===== EXTRAIT DU DOCUMENT =====
23.2.02

EARLY LIGHT

Cette variété anglaise est décrite de la façon suivante dans l’Iris Check List des années 80 :
« N. Scopes 1983 – TB 97cm – MT – Pétales crème, infus de citron ; sépales légèrement plus sombres ; barbes jaunes. – Cup Race x Lemon Brocade. »

Il s’agit donc d’un iris bitone crème ; cette fleur doucement ondulée, mais pas frisée a la particularité d’avoir été obtenue par une femme. Elle assez de mérites pour avoir obtenu la médaille de Dykes anglaise en 1989 (c’est d’ailleurs la seule BDM obtenue jusqu’à ce jour par un iris de Nora Scopes) et pour avoir été utilisée en hybridation par le champion britannique Barry Dodsworth. L’un de ses descendants, DARLEY DALE, a d’ailleurs été honoré de la BDM en 2001.

Sa « mère », CUP RACE (Buttrick 63), est un célèbre iris blanc issu de bleus, son « père », LEMON BROCADE (Rudolph 74), fait partie des superbes iris jaunes dont Nate Rudolph s’est fait une spécialité, comme ses ascendants CREAM TAFFETA (70) et YELLOW CHIFFON (65). CREAM TAFFETA, de plus a pour autre parent ARCTIC FLAME (Fay 60), un de ces blancs à barbes mandarine issu de SNOW FLURRY – tout blanc- et de CHERIE et NEW HORIZON – roses- qui sont à l’origine des blancs à barbes rouges.

Nora Scopes est bien connue des amateurs d’iris de Grande Bretagne, un peu moins chez nous. Elle est à l’œuvre depuis les années 70. Ses plus belles réalisations sont sans doute le pourpre DARK ROSALEEN (76), MATCHPOINT (80), blanc entièrement liseré de cuivre, et LAMORNA (90), un joli bitone lavande, issu de FOCUS et enfant de SONG OF NORWAY, comme celui-ci doté d’une belle barbe bleue, MAID OF NORWAY.
===== EXTRAITS DES ITEMS =====
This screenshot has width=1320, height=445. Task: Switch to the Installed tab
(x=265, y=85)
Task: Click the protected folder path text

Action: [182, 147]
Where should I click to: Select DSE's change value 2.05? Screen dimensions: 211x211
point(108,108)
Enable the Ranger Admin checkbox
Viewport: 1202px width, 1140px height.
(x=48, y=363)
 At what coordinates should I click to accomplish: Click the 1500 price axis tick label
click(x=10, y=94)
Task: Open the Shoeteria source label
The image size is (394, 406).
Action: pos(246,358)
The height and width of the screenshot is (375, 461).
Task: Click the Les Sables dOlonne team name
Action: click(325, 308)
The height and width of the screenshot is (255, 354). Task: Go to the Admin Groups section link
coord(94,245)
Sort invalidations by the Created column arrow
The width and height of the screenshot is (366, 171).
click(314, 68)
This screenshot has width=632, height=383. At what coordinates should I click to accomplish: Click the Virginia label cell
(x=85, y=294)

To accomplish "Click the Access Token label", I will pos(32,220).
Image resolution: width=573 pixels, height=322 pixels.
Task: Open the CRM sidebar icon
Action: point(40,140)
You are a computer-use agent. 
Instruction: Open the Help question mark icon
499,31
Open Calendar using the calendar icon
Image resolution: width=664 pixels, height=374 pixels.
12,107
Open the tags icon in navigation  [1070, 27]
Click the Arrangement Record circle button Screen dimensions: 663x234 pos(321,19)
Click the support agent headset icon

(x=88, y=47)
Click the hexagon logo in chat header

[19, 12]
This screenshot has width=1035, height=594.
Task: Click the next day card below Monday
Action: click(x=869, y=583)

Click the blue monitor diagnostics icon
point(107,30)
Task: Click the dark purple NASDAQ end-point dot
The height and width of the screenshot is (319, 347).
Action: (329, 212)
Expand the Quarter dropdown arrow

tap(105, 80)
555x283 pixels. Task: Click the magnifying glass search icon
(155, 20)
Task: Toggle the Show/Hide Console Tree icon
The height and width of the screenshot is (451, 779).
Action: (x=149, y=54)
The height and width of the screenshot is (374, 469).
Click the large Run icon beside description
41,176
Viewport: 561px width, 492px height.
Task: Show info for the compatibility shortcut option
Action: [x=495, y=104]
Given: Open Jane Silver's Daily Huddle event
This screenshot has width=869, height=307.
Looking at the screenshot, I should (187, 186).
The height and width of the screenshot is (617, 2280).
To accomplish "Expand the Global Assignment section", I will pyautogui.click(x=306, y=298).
=====
TRAVAIL À FAIRE
1. Quelles variétés le texte sur l'iris EARLY LIGHT présente-t-il comme les plus belles réalisations de Nora Scopes ?
2. Répondez à ces questions d'après le texte sur l'iris EARLY LIGHT :
(a) Quelle hauteur l'Iris Check List indique-t-elle pour EARLY LIGHT ?
(b) En quelle année EARLY LIGHT a-t-il obtenu la médaille de Dykes anglaise ?
(c) Depuis quand Nora Scopes est-elle à l'œuvre ?
3. Reprenez le texte sur l'iris EARLY LIGHT à la suite de sa dernière phrase.
Les items forment un matériau à part, distinct du texte sur l'iris EARLY LIGHT.

RÉPONSES FINALES
1. DARK ROSALEEN (76), MATCHPOINT (80) et LAMORNA (90).

2.
(a) 97 cm.
(b) En 1989.
(c) Depuis les années 70.

3.
EARLY LIGHT nous permet de parler de la Médaille de Dykes anglaise, cette distinction qui, comme l’américaine, a commencé à être attribuée en 1927 et continue de couronner les meilleures variétés britanniques. Son existence démontre que nos voisins sont restés de grands obtenteurs d’iris. Elle a malgré tout le défaut de ne s’adresser qu’à un panel de fleurs assez restreint. Cette particularité explique qu’au fil des ans elle a surtout concerné les produits d’un obtenteur dominant son époque. Dans les années 50/60 ce sont L.W. Brummitt et H.J. Randall qui ont trusté les récompenses. Le premier en a eu trois (GOLDEN ALPS – 57, HEADLINES – 59, PRIMROSE DRIFT – 64), le second quatre (SEATHWAITE – 52, TARN HOWS – 58, PATTERDALE – 61, MARY TODD -65). La décennie 70 a vu la suprématie de H. Fothergill et de Marjorie Brummitt (l’épouse de L.W.) : Fothergill avec SHEPHERD’S DELIGHT en 72 et MURIEL NEVILLE en 73, s’ajoutant à ARCADY –62- et ANCIENT EGYPT –66-, M. Brummitt avec CAMBRIDGE (71), NO NAME (76) et ANNIVERSARY (79). Depuis, Barry Dodsworth n’a pas laissé beaucoup de place aux autres : ANNABEL JANE (77), KILDONIAN (80), JILL ROSALIND (81), DOVEDALE (83), BEWICK SWAN (84), ROMAN EMPEROR (85), BUCKDEN PIKE (87), WENSLEYDALE (88), HIGH PEAK (90), WHARFEDALE (91), ORINOCO FLOW (94) et WHOOPER SWAN (97).

A noter qu’en Europe, il n’y a guère, jusqu’à présent qu’en Grande Bretagne où les dames se soient distinguées dans l’hybridation. Non seulement on peut compter avec Nora SCOPES qui a travaillé dans de nombreuses familles d’iris, mais aussi avec Maureen FOSTER-PROBERT dont certaines variétés, comme CREGRINA (90) ou GALLIARD (96) ont été particulièrement remarquées.

17.2.02

BALLADE DES DAMES DU TEMPS JADIS

Si l’on demande à l’un ou à l’autre de citer le nom d’obtenteurs célèbres des années passées, on aura pour réponse les frères SASS, Paul COOK, Orville FAY, et, bien sûr mais plus récemment, Robert SCHREINER, Ben HAGER, Joe GATTY ou Jim GIBSON. Cependant il ne faut pas oublier combien les femmes ont contribué à l’expansion du monde des iris.

Par exemple il ne faut pas oublier qu’en douze ans (65/77) la Médaille de Dykes a été attribuée cinq fois à des iris obtenus par des dames !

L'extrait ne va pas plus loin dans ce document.